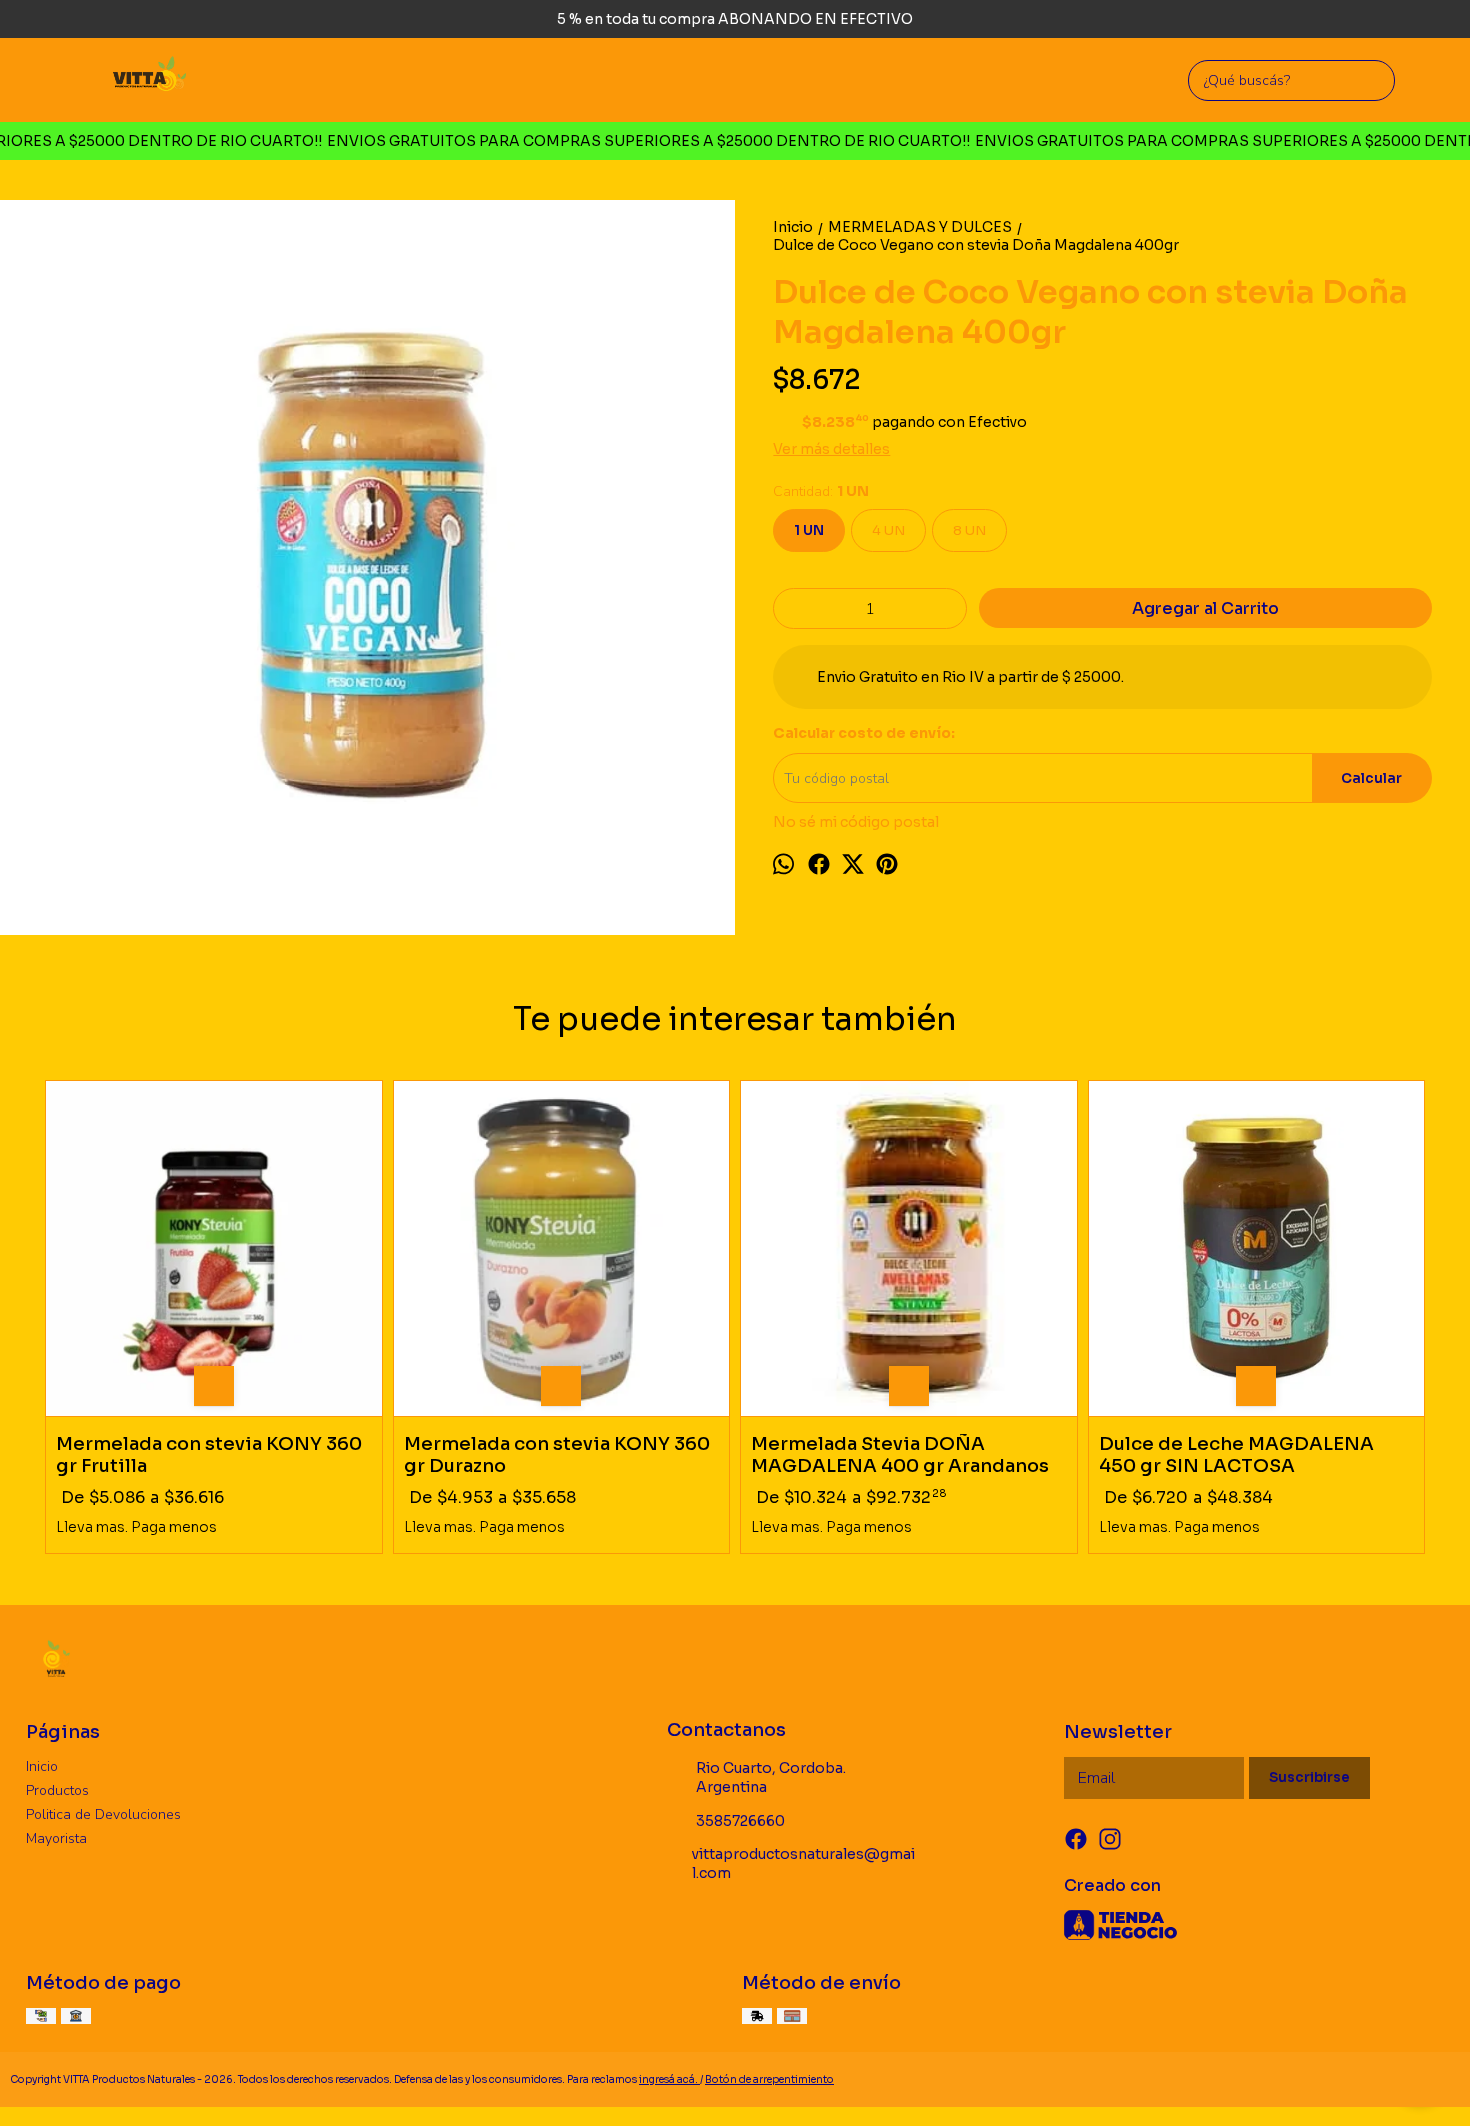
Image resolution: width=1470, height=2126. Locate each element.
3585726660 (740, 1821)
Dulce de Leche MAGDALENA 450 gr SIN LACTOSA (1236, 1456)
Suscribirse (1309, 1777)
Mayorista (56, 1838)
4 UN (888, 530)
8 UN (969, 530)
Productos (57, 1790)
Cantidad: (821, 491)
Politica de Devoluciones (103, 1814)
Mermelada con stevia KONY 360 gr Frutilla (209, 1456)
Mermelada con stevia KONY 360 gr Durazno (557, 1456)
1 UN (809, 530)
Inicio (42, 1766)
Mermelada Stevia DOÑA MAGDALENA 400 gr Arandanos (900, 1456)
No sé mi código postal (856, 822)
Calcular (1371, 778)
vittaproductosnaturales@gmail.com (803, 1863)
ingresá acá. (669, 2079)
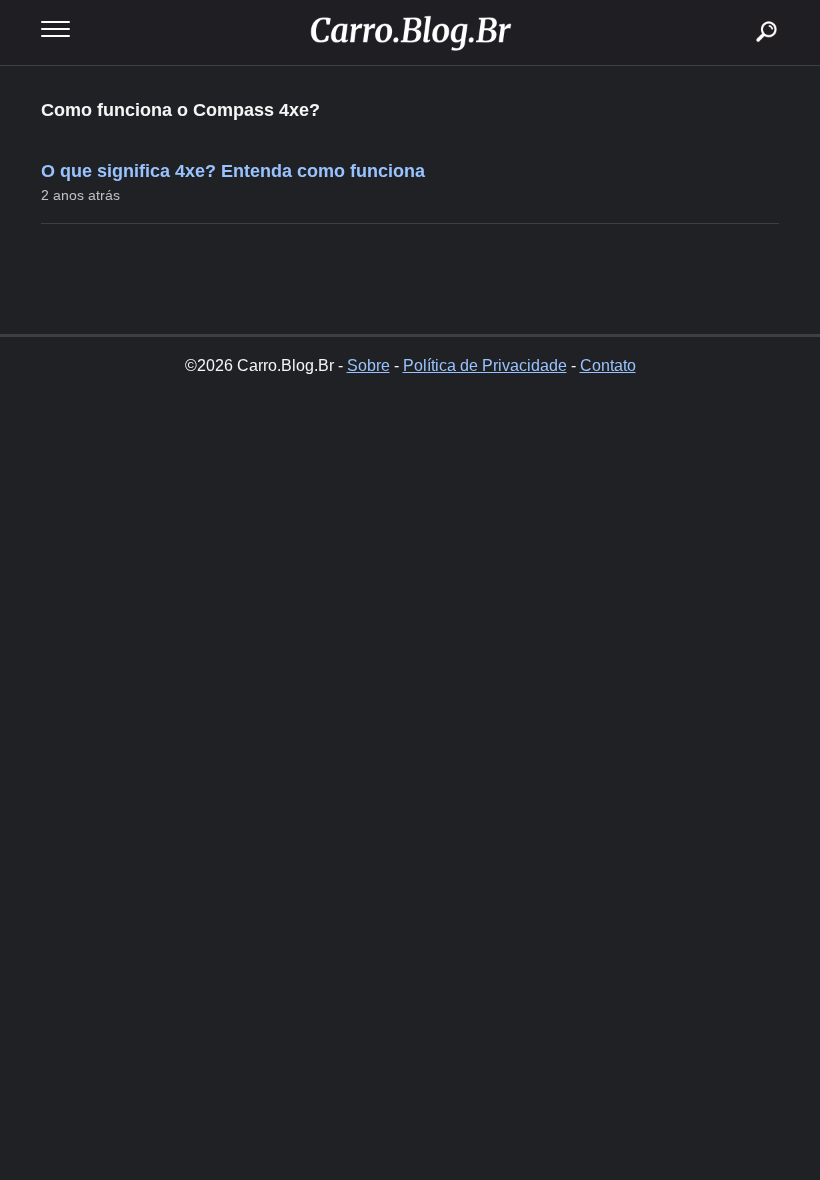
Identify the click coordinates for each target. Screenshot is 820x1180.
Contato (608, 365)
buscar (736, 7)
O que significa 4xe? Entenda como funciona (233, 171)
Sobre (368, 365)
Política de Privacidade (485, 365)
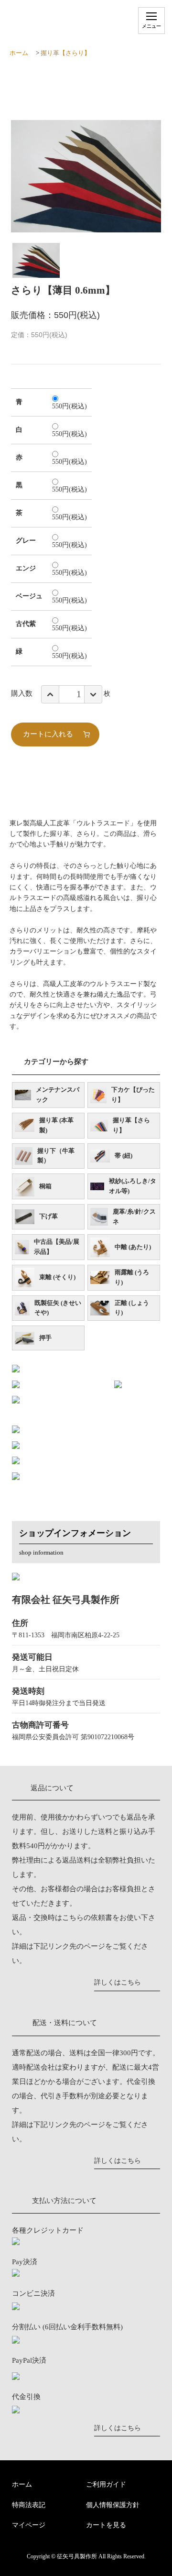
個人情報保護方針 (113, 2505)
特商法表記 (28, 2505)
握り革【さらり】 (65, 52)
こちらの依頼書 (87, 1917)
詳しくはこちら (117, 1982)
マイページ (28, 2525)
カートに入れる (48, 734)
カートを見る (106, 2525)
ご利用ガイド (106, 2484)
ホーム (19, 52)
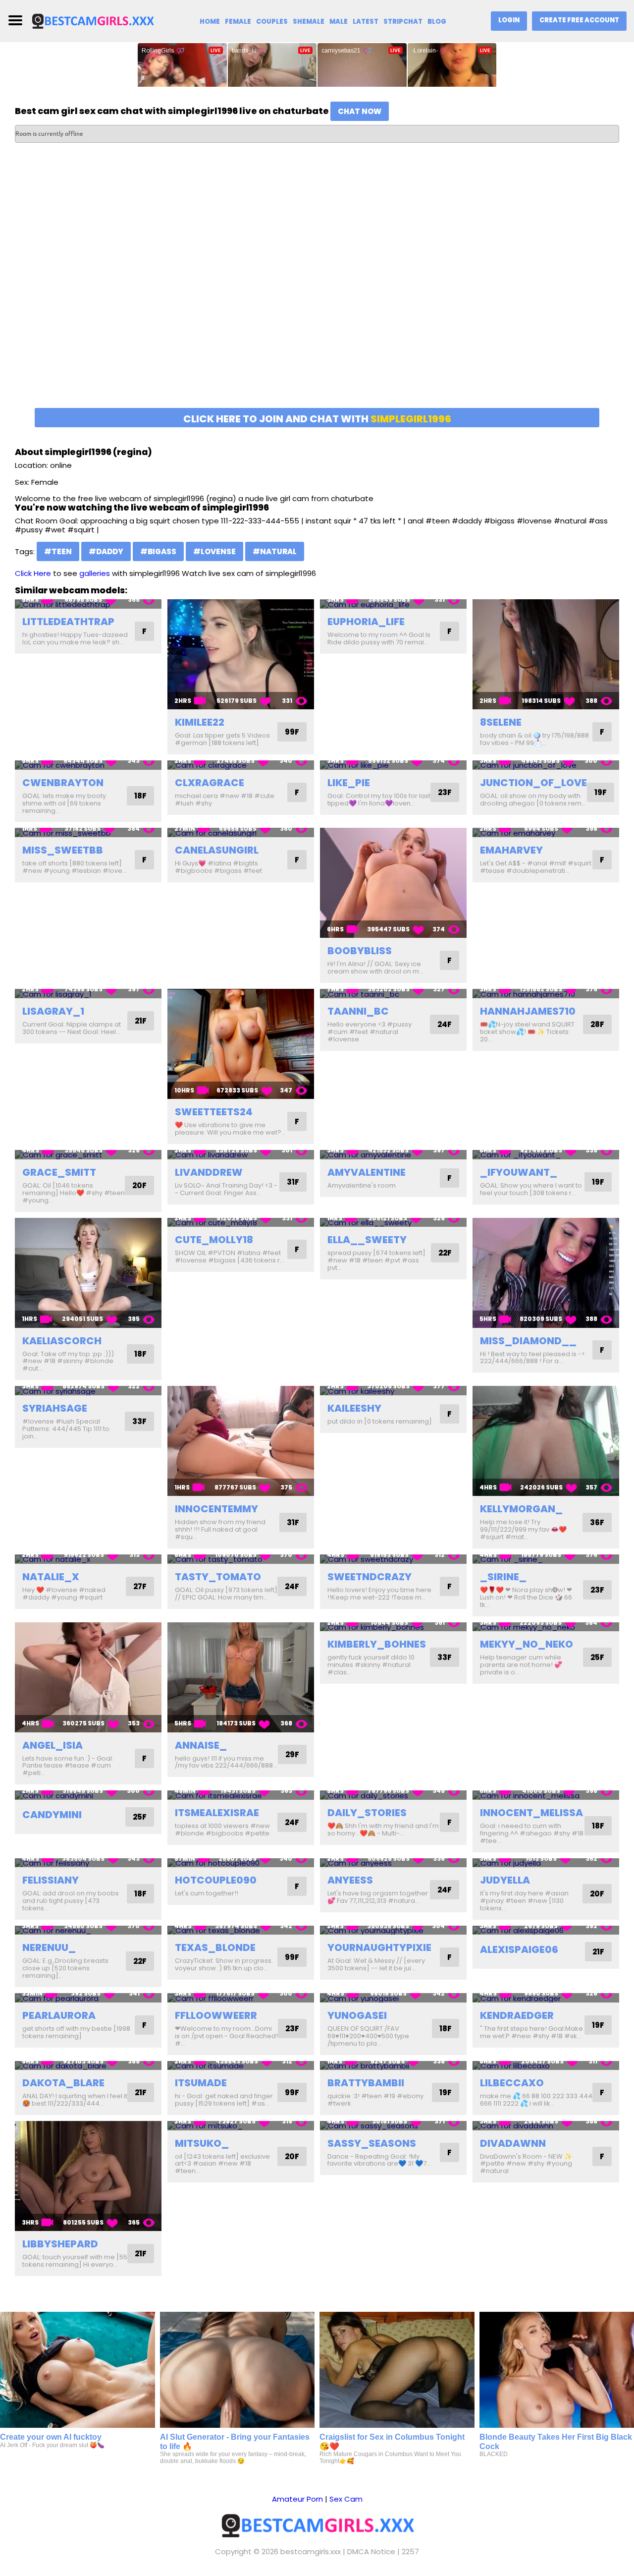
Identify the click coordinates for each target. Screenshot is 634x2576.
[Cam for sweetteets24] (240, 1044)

==========

WORK TO COMPLETE
Write the entries above out again exactly, omitting each image.

ANSWER SPACE
Image resolution: width=1470, height=2126. Locate each element.
3585726660 (740, 1821)
Dulce de Leche MAGDALENA 450 gr SIN LACTOSA (1236, 1456)
Suscribirse (1309, 1777)
Mayorista (56, 1838)
4 UN (888, 530)
8 UN (969, 530)
Productos (57, 1790)
Cantidad: (821, 491)
Politica de Devoluciones (103, 1814)
Mermelada con stevia KONY 360 gr Frutilla (209, 1456)
Mermelada con stevia KONY 360 gr Durazno (557, 1456)
1 UN (809, 530)
Inicio (42, 1766)
Mermelada Stevia DOÑA MAGDALENA 400 gr Arandanos (900, 1456)
No sé mi código postal (856, 822)
Calcular (1371, 778)
vittaproductosnaturales@gmail.com (803, 1863)
ingresá acá. (669, 2079)
Identify the click coordinates for each target. Screenshot is 820x1180.
Contato (608, 365)
buscar (736, 7)
O que significa 4xe? Entenda como funciona (233, 171)
Sobre (368, 365)
Política de Privacidade (485, 365)
個人情報保護方針 (113, 2505)
特商法表記 (28, 2505)
握り革【さらり】 (65, 52)
こちらの依頼書 (87, 1917)
詳しくはこちら (117, 1982)
マイページ (28, 2525)
カートに入れる (48, 734)
カートを見る (106, 2525)
ご利用ガイド (106, 2484)
ホーム (19, 52)
Identify the click coordinates for each target. Screenshot is 634x2576.
[Cam for sweetteets24] (240, 1044)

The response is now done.